*DIRECTIVE*.
Render the records as a JSON list of strings, one string per line. Begin at the line that contains "Click 换 in the volume panel row" and continue through the end of the records, leaving out blank lines and pictures.

*EXCERPTED RECORDS*.
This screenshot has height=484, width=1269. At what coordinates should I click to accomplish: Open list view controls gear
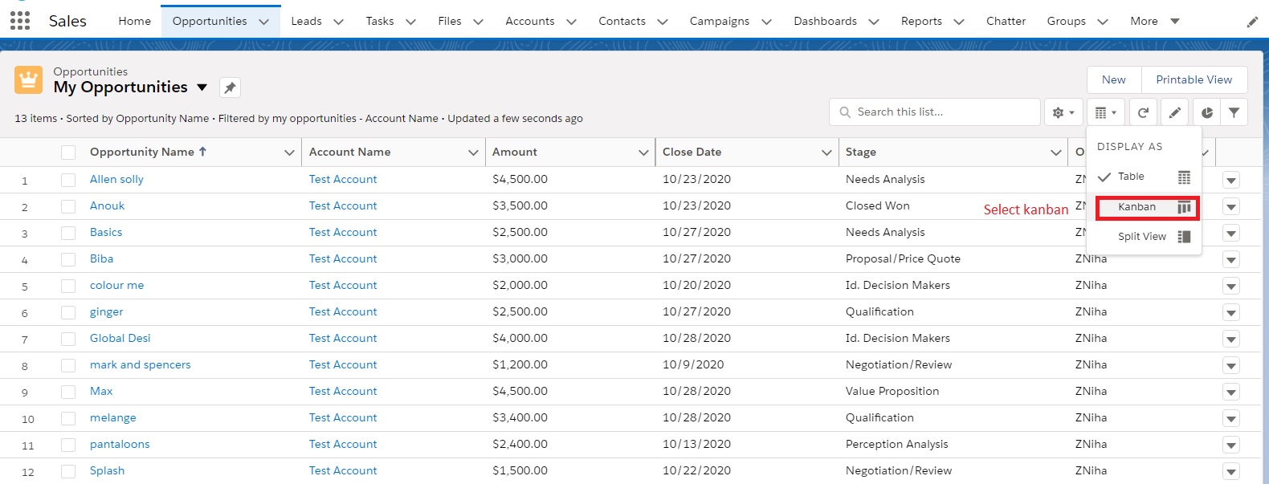1063,112
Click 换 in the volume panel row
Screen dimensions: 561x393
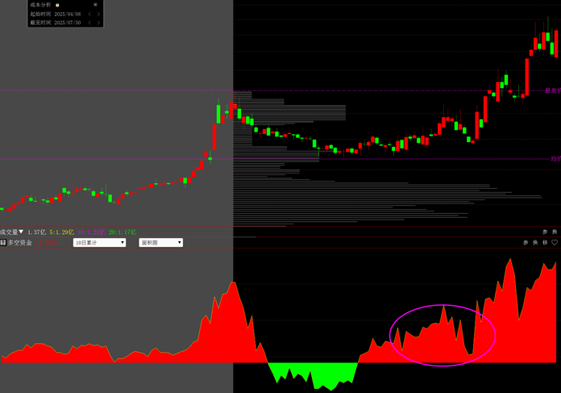click(555, 232)
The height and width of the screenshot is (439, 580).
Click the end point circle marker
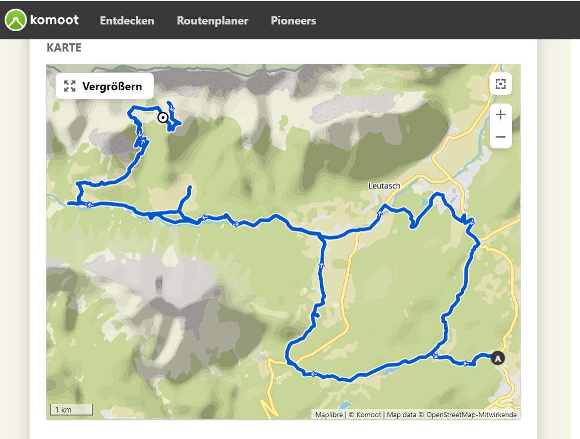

*PROBLEM SOLUTION*.
[
  "Click 换 in the volume panel row",
  "Screen dimensions: 561x393",
  "click(555, 232)",
  "The height and width of the screenshot is (439, 580).",
  "Click the end point circle marker"
]